In 2006, Tucker spent 17 games in Toronto as a rookie before leaving the country for six years. He quietly returned to the NBA before what became a dark 2012-13 season in Phoenix. He was more mature and expecting to carve out this under-appreciated role. Defense and grit would make him valuable.

It's a story similar to the one being played out by the Suns as a team. Jeff Horancek's crew wasn't expected to do anything but challenge the Philadelphia 76ers for the best lottery odds, but they're still fighting veteran clubs in Memphis and Dallas for the final playoff spot. The roster is filled with youngsters who haven't seen the best or the worst of the NBA. Tucker says that can be a good thing.

"Everybody knocks us, they talk about when we lose or we have bad games that this is a young team and all that stuff," Tucker said. "In these games right here, it's the same thing. We're a young team. It rolls right off our shoulder. We get to the next play, we yell at each other but we're friends. We're teammates but we're friends. It's a weird group. Being a young team is also an advantage for us."
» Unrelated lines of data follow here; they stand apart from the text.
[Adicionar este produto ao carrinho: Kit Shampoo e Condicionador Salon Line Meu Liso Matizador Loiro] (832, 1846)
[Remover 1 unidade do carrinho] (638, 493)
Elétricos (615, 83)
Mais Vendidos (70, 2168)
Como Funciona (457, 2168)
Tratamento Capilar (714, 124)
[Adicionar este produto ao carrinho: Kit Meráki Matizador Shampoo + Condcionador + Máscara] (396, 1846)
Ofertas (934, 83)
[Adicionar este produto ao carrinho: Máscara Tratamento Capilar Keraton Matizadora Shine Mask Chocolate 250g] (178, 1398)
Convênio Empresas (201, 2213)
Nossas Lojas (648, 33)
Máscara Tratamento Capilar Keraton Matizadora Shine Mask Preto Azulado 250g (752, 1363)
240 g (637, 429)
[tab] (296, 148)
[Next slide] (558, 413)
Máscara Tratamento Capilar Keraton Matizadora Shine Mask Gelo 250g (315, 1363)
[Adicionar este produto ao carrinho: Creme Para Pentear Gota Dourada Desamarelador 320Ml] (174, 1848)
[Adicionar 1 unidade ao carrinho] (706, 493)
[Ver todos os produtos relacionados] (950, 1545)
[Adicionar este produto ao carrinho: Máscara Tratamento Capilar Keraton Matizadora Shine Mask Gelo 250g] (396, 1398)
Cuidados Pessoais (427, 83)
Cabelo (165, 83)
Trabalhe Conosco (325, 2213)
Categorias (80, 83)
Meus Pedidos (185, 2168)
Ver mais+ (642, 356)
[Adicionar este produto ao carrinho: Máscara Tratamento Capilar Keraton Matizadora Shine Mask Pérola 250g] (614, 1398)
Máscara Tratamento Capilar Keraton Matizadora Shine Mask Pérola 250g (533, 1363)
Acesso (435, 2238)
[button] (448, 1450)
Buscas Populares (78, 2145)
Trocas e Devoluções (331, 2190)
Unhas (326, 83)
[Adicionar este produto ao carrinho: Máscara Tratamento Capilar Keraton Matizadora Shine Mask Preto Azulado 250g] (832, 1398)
Phoenix finds itself controlling its own destiny after using the youthful energy to drop the Thunder, but its five remaining games include outings at Dallas, at San Antonio and at home against a Memphis team chasing after the Suns. Hornacek's team will rely on the Goran Dragic and Bledsoe backcourt duo, the MIP candidate in Gerald Green, the Morris twins breaking through in their third seasons and Channing Frye's three-ball. But don't overlook Tucker's emotional leadership.

"Even in practice, he's always battling, he's defending," Dragic said. "He's great for us. I've always said, hopefully he's going to stay here a long time. He's such a warrior."